A recent EPO decision on a gene editing patent opposition provides a useful reminder that getting the filing formalities correct is as important as getting the science correct.
The sequencing of the human genome has created opportunities to improve human health. For example, identification of certain mutations in genomic DNA may help in the diagnosis, prevention and/or treatment of gene-linked conditions such as cancer, cystic fibrosis or haemophilia. The advantages to human health of being able to edit genomic DNA to remove mutations that cause disease are clear.
One promising genome editing technology is based on CRISPR-Cas9. CRISPR-Cas9 is a system that normally protects bacteria from viral invasion, which can be exploited to target specific parts of the genome for cutting and optionally pasting DNA sequences of interest. In view of the promise of this life sciences technology, the related commercial and patent landscapes are being vigorously contested.
On 17 January 2018, the opposition division of the EPO revoked EP2771468, a patent granted to the Broad Institute, Massachusetts Institute of Technology and Harvard University relating to CRISPR-Cas9 technology. The full details of the case will be available when the written decision is issued by the EPO.
The patent had been opposed by nine opponents, based on a number of grounds. However, as noted in a press release from the Broad Institute the decision did not focus on the “substantive merits” of the invention. Rather, the case turned on the validity of the priority claims of the patent application.
The application, which named three institutional applicants, claimed priority from twelve prior applications. Some of the priority applications named the inventors personally as applicants, whose rights to claim priority were not transferred to the applicants named on the opposed application before the filing date. The opposition division held that this lack of timely transfer rendered the priority claims from the earliest inventor-owned priority applications invalid, in a decision that is consistent with current European practice. As a result, disclosures made between the earliest lost priority date and the deemed-valid earliest priority date became relevant for the assessment of patentability of EP2771468, and the patent was revoked for lack of novelty.

### EXERCISE REQUIREMENTS
1: Copy the passage of the CRISPR patent text between "One promising genome" and "being vigorously contested.", inclusive, but switch "bacteria" to "microbes".
2: Resume the CRISPR patent text from the point where it stops.

### PROVIDED INFORMATION
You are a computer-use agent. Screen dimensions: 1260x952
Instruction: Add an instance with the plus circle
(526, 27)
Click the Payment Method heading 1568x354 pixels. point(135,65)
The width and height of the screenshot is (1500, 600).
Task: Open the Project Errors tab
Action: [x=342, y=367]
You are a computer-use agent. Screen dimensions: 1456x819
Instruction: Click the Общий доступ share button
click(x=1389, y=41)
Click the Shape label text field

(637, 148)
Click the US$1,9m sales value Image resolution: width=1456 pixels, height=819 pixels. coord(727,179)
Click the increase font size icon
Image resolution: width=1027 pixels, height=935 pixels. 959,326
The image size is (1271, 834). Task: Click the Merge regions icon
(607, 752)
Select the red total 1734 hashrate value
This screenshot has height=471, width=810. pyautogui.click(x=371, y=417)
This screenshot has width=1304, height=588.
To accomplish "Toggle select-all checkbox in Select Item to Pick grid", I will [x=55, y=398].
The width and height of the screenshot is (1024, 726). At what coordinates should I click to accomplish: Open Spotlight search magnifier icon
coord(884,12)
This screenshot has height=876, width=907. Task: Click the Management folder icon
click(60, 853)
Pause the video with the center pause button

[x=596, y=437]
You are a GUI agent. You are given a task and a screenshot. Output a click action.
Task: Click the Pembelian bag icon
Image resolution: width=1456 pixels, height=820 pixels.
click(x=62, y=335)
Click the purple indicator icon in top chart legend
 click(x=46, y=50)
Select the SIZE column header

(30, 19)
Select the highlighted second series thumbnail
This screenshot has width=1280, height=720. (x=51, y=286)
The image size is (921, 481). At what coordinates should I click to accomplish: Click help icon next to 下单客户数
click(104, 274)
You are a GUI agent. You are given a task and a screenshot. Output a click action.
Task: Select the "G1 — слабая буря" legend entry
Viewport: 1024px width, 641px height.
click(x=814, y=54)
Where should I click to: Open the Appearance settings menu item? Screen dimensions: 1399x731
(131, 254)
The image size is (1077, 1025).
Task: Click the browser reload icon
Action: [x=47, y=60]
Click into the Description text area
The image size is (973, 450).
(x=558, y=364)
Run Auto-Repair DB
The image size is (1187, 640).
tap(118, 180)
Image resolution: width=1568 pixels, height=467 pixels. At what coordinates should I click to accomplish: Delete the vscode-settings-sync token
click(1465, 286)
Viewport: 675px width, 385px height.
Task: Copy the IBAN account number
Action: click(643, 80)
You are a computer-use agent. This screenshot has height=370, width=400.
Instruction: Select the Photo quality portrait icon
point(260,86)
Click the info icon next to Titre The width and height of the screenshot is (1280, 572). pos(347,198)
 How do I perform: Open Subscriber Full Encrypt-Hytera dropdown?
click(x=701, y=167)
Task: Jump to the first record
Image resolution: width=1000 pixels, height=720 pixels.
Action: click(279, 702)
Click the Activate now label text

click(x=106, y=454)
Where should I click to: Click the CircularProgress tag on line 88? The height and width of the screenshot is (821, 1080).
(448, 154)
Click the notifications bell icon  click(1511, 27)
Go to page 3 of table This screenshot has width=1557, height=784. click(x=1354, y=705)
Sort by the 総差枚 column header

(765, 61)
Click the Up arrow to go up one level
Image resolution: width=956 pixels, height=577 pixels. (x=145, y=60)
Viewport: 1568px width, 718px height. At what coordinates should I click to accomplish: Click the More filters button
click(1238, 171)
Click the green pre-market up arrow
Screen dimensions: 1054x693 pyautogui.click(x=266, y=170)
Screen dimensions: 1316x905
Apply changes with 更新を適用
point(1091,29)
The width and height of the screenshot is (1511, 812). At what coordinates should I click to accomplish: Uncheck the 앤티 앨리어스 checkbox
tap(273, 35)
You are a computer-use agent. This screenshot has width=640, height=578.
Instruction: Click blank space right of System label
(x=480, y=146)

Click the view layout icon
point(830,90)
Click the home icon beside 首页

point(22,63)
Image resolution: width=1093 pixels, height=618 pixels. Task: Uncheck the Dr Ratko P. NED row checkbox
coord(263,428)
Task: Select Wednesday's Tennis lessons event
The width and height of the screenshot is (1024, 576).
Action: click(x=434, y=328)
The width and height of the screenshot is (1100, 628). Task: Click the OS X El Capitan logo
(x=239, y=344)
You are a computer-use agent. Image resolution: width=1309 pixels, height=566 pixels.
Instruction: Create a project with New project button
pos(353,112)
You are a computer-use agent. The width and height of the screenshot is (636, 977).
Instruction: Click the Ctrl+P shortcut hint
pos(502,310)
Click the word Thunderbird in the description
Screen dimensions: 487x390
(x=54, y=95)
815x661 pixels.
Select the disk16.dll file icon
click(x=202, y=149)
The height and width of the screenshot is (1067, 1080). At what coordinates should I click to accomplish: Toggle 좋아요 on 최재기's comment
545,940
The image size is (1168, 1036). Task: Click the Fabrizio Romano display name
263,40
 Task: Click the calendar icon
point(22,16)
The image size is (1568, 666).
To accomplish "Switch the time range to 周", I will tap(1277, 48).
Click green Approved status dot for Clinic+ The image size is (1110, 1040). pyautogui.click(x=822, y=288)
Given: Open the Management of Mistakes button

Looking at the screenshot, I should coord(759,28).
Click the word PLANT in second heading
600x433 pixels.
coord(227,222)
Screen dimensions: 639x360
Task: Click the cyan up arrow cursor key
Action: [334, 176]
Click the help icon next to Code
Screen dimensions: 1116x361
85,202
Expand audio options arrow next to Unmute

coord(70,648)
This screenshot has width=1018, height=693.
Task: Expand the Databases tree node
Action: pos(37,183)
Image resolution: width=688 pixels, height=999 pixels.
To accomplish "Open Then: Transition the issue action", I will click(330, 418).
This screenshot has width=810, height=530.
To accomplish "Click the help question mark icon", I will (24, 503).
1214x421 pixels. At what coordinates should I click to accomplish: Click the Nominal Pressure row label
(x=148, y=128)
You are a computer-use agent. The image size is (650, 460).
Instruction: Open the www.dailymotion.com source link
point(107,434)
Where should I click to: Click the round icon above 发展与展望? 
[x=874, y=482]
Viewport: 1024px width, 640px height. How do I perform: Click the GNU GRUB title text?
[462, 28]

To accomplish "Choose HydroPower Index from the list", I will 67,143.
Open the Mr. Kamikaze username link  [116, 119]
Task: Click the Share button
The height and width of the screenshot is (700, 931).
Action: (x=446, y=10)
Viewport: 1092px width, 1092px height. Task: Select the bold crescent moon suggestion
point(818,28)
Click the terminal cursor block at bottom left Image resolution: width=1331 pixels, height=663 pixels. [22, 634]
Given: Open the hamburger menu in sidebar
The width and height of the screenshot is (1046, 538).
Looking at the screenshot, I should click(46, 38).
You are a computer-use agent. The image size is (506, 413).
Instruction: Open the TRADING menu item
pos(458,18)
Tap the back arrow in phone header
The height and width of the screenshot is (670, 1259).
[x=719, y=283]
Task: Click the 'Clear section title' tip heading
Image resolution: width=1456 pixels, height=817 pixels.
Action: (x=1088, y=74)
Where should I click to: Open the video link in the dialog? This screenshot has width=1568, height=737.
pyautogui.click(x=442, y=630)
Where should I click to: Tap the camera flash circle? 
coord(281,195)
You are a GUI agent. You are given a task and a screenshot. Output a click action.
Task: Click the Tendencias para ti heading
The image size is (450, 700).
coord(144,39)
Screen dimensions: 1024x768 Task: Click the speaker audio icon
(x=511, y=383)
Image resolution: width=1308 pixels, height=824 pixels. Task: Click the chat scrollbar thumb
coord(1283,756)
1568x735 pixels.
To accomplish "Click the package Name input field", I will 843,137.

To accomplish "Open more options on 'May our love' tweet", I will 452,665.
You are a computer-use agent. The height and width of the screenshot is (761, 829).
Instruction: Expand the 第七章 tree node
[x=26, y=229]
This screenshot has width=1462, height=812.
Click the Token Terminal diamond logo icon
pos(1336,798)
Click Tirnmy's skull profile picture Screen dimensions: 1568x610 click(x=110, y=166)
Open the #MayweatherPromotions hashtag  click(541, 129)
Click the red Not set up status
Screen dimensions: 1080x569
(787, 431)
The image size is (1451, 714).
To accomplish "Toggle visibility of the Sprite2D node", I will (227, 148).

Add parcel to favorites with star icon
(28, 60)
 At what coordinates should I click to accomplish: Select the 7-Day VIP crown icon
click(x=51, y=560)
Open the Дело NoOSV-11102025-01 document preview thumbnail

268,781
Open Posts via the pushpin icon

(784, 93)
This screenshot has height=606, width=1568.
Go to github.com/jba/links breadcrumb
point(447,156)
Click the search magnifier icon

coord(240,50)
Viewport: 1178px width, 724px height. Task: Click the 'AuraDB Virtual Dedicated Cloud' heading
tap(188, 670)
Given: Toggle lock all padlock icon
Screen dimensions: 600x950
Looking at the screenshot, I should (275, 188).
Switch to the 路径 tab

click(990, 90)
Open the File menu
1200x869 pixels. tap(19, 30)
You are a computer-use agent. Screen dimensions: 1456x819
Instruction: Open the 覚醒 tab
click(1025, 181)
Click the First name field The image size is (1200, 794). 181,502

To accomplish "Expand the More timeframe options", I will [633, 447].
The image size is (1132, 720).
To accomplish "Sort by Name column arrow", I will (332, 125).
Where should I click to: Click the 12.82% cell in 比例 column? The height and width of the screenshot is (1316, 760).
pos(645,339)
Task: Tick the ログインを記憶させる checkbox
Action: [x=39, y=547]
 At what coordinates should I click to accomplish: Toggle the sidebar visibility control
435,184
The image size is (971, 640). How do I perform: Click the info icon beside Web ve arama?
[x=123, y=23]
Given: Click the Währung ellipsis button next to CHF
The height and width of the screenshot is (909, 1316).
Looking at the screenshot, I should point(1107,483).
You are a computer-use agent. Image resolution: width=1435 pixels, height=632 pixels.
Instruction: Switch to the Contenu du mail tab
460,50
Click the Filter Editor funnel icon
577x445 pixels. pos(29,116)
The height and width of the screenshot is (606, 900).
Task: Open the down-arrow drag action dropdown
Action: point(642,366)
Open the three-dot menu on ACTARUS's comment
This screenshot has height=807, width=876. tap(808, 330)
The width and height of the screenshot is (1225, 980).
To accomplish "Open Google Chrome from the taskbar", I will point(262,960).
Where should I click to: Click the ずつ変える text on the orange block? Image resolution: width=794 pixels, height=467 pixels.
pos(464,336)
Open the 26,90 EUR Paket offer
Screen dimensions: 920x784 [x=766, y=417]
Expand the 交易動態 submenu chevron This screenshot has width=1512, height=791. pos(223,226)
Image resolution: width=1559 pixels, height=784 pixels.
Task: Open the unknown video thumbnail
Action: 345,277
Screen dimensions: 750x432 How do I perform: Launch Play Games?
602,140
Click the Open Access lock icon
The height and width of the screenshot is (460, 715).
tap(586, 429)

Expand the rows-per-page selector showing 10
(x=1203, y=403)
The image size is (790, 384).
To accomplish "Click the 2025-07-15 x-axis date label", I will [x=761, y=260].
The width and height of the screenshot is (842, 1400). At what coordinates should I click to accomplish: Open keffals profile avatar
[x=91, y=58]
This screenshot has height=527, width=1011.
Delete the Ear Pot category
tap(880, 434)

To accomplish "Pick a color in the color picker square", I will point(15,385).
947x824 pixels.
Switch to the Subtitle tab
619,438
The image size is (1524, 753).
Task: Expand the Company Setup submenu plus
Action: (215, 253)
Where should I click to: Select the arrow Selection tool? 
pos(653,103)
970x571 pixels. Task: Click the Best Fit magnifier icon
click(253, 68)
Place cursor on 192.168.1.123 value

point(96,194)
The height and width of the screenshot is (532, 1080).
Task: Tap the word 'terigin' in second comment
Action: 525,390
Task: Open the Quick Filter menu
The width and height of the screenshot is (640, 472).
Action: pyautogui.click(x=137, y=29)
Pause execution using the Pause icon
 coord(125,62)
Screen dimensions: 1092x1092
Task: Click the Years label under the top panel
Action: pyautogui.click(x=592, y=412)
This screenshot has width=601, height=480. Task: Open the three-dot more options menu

### SOLVED PROBLEMS
1:
One promising genome editing technology is based on CRISPR-Cas9. CRISPR-Cas9 is a system that normally protects microbes from viral invasion, which can be exploited to target specific parts of the genome for cutting and optionally pasting DNA sequences of interest. In view of the promise of this life sciences technology, the related commercial and patent landscapes are being vigorously contested.

2:
The Patentees have filed a notice of appeal against the decision announced at the end of the oral proceedings. The grounds of appeal have not yet been filed as the full reasons for the decision have not yet issued. However, the likely focus of the appeal is apparent from the comments filed with the Patentees’ notice of appeal and the present opposition proceedings to date. The appeal will likely focus on a re-assessment of the law concerning the jurisdiction of the EPO to assess priority entitlement as well as the current interpretation of the relevant provisions of the EPC and the Paris Convention. Thus, the Patentees may challenge the way in which the EPO applies the international legal basis for priority claims. Accordingly, the Patentees may seek to “edit” current and much-tested legal practice at the EPO as deftly as they can edit the genome.
The general legal issues of this case are not unique. Formal priority issues are often the first focus of European patent attorneys seeking to attack patents in third party observations, oppositions or revocation proceedings. The present decision marks the first of many EPO patent opposition decisions that are pending on CRISPR-Cas9 technology. Indeed, there are pending opposition proceedings on a number of cases in the present patent family citing the same priority issues in respect of the same priority documents.
The outcome of the appeal will be critical to forming the commercial landscape of gene editing technology in Europe as well as to determining the outcome of other EPO cases, regardless of technical field, for which formal priority is an issue.
While we await the outcome, the present case provides a reminder to ensure priority claims are valid according to current practice. In particular, those applicants who wish to avoid issues at the EPO should ensure that the applicants on their European patent applications, or on their PCT applications from which European patent applications will be derived, own the right to claim priority from the claimed priority applications at the application filing date.